Personal information
- Born: 10 May 1960 (age 65)
- Original team: West Gambier
- Height: 185 cm (6 ft 1 in)
- Weight: 84 kg (185 lb)

Playing career^{1}
- Years: Club / Games (Goals)
- 1980–1990: Geelong / 154 (57)
- ^{1} Playing statistics correct to the end of 1990.

= Mark Yeates (Australian footballer) =

Australian rules footballer

Mark Yeates (born 10 May 1960) is a former Australian rules footballer who played with Geelong in the Victorian Football League (VFL) during the 1980s.

Yeates is best known for an incident in the 1989 VFL Grand Final when he felled Dermott Brereton after the opening bounce which saw the Hawthorn forward suffer a bruised kidney and internal bleeding.

He left Geelong at the end of the 1990 season and for the next two years was captain/coach of North Hobart and led them to back-to-back Tasmanian Football League (TFL) premierships in 1991 and 1992 before announcing his retirement.

Yeates was playing coach of Princetown in the Heytesbury Mt Noorat Football League for the 1996 season, but played minimal games due to injury.

In 2000 Yeates coached Geelong's first all female side at the East Geelong Football Club.
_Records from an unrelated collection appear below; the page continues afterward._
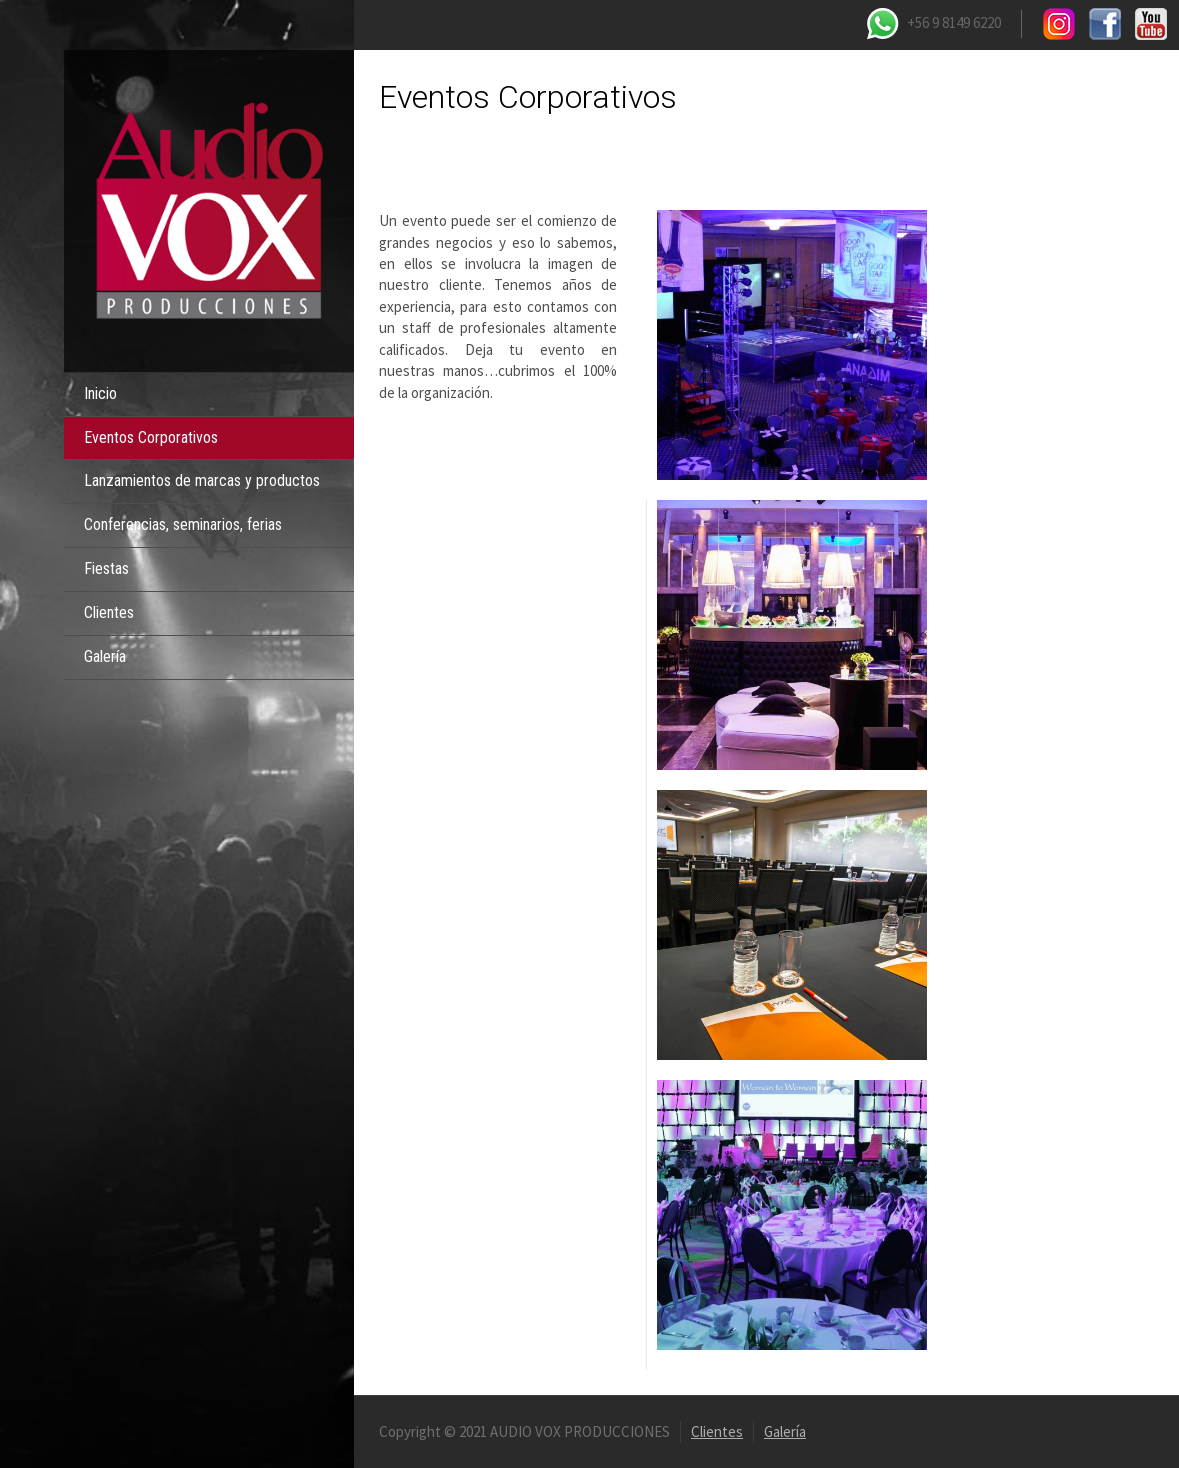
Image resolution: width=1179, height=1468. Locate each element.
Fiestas (106, 568)
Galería (105, 656)
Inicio (100, 393)
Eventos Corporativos (151, 437)
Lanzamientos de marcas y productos (202, 480)
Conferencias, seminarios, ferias (183, 524)
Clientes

The club's women's team was entered into the Victorian Women's Football League division two competition where they were only one game out of the finals on their debut season.

His father John Yeates was captain of Geelong in 1961 and 1962 and played in Geelong's 1963 premiership side. His cousins Neville and Darryl Growden were also very skilful footballers, the latter playing for Port Adelaide throughout the 1980s.